O N+20cm obtido nos tratamentos P/M e A/M sem adição de adubação nitrogenada mineral foi de 200 kg ha-1, quantidade referente a 21 colheitas de grãos ocorridas nesses dois sistemas. Este valor de N+20cm, 200 kg ha-1, foi utilizado para se estimar o N fixado pelos sistemas A+V/M e A+V/M+C, conforme a equação 4. Entretanto, nos sistemas A+V/M rev, G+M e LL+M, por terem ocorrido 15, 16 e 19 colheitas, respectivamente, e não 21 como nos sistemas P/M e A/M, foram utilizados os valores de 140, 150 e 180 kg ha-1, respectivamente, proporcionais ao número de colheitas, como a quantidade de N exportado pelos grãos proveniente da camada abaixo dos 20 cm de profundidade, para se estimar a quantidade de N fixada pelas leguminosas desses três sistemas. O menor número de safras dos tratamentos G+M e LL+M deve-se a problemas de desenvolvimento da cultura do milho em alguns anos que acarretaram na ausência de colheita de grãos. Para estimar as perdas de N do fertilizante aplicado no milho também foi utilizado o valor de 200 kg ha-1 como a quantidade de N exportada proveniente da camada abaixo dos 20 cm de profundidade (Equação 5).
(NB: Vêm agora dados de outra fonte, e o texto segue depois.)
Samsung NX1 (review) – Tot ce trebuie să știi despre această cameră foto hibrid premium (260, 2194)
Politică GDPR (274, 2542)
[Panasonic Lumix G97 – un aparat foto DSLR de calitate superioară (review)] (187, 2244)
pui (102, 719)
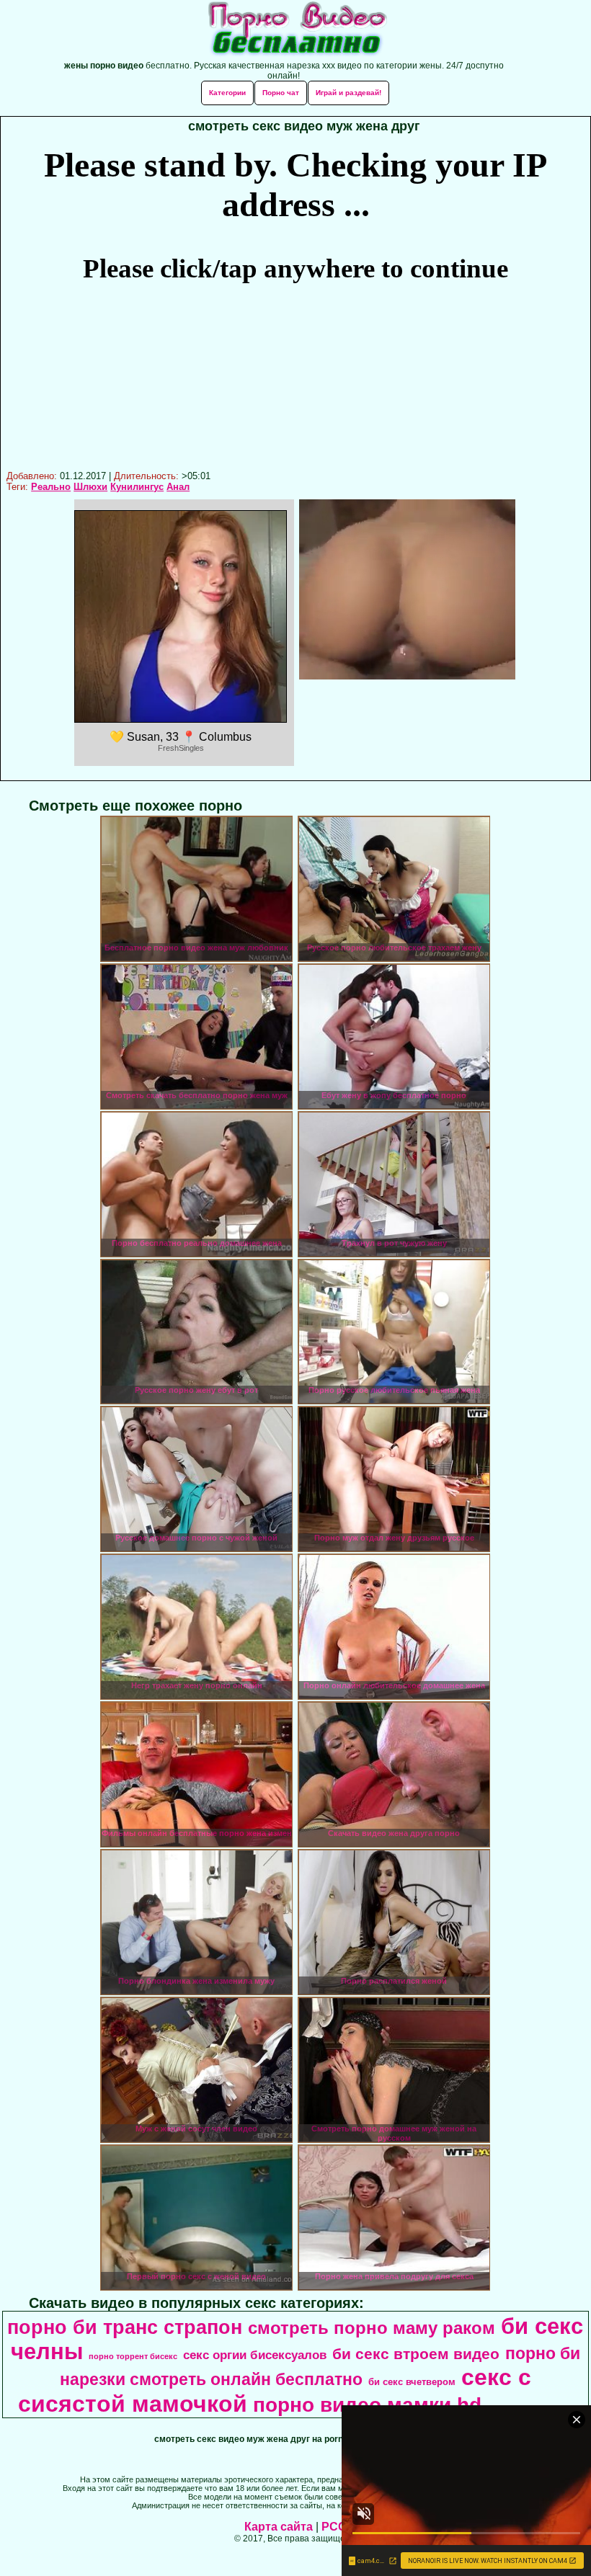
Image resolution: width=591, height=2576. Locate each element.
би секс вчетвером (412, 2381)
O efeito residual dos diferentes sistemas de culturas na disponibilidade de N foi avaliado por meio da quantidade de N que foi reciclada pela parte aérea da aveia-preta cultivada em sucessão ao milho da safra 2005/2006 nas parcelas de todos os tratamentos sem histórico de aplicação de adubo nitrogenado mineral na cultura do milho. A aveia foi coletada numa área de 0,5 m2 em setembro de 2006, quando se encontrava no final do florescimento. A concentração de N no tecido da aveia foi determinada pelo método de Tedesco et al. (1995) e a absorção de N pela biomassa da parte aérea da aveia calculada em kg ha-1.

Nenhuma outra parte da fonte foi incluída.